Proses de combat : Vers une poétique des espaces de lutte
Barricades, embuscades et combats rangés sont au cœur de l’imaginaire romanesque français. On tracerait ainsi sans peine une historiographie littéraire filant les luttes armées et les révoltes populaires depuis la Chanson de Roland jusqu’à L’Art français de la guerre, en passant par les romans de Stendhal, Hugo, Gracq. Ces champs de bataille, de toutes ampleurs et formes, certains réels et d’autres fictifs, intimes comme internationaux, suggèrent une question de poétique spatiale d’un intérêt tout particulier, car placée à la jonction des codes et des formes de la description et de l’action. Cette conférence visera, dans le contexte des espaces de lutte, à compliquer et à dissoudre l’opposition fondamentale entre l’une et l’autre.
L’étude qui sera à l’origine de cette conférence couvre un large nombre d’œuvres romanesques françaises modernes et contemporaines, ce pourquoi je me focaliserai sur certaines conclusions de portée générale qui permettront de révéler la portée du projet sans surcharger son exposition. Les fondements théoriques essentiels de la conférence incluront l’approche géocritique de Bertrand Westphal (question de négocier les intervalles entre géographies réelles et imaginaires), les modèles anthropologiques de Tuan, Certeau et Augé (pour souligner la strate anthropologique de l’étude), ainsi que la scénographie romanesque d’Isabelle Daunais (d’abord flaubertienne, mais propre à l’analyse de toute scène de combat ou mouvement de foule). Cette présentation se placera également dans le sillage de mon dernier ouvrage, dédié à l’esquisse d’une typologie générale de la poétique spatiale dans le récit. Ce nouveau projet étant attaché à une perspective thématique spécifique, il représentera une mise à l’épreuve concrète du modèle.

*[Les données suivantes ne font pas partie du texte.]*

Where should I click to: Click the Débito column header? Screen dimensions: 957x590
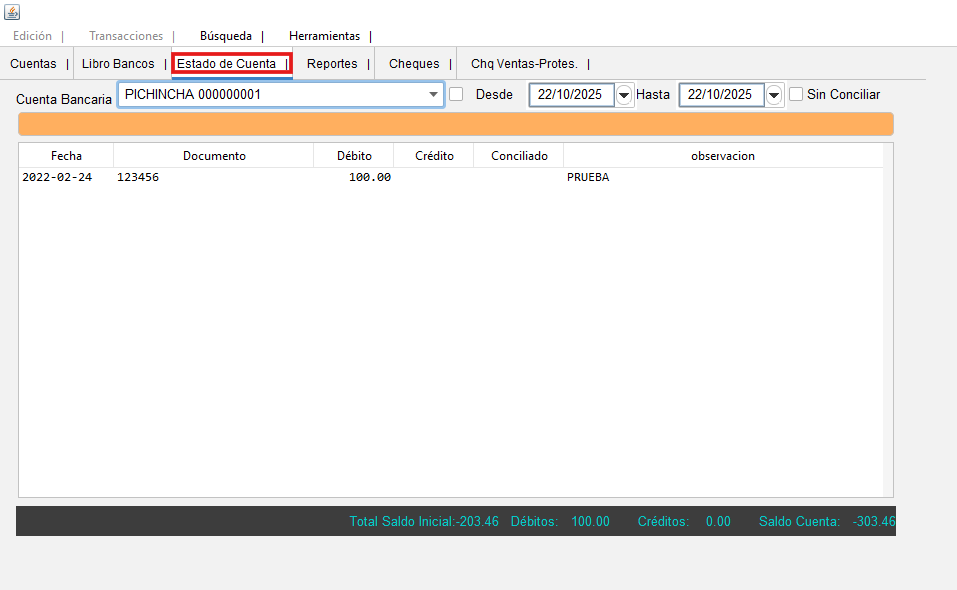pyautogui.click(x=354, y=156)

Ceci étant dit, l’appropriation intime des textes littéraires représentant le socle de mon approche, ma présentation sera structurée autour d’extraits de deux œuvres romanesques de Jean Rolin : Le ravissement de Britney Spears et Les événements. Toutes deux mettent en scène de multiples situations tactiques et stratégiques, qu’il s’agisse de sauvegarder une starlette à Los Angeles ou de traverser la France en guerre. On y retrouve, au cœur même du récit, une appropriation attentive et ingénieuse des géographies urbaines et rurales. Cet échantillon permettra, d’ailleurs, d’exposer certains des jeux propres à la représentation des luttes armées dans la zone de tremblement entre réel et fiction.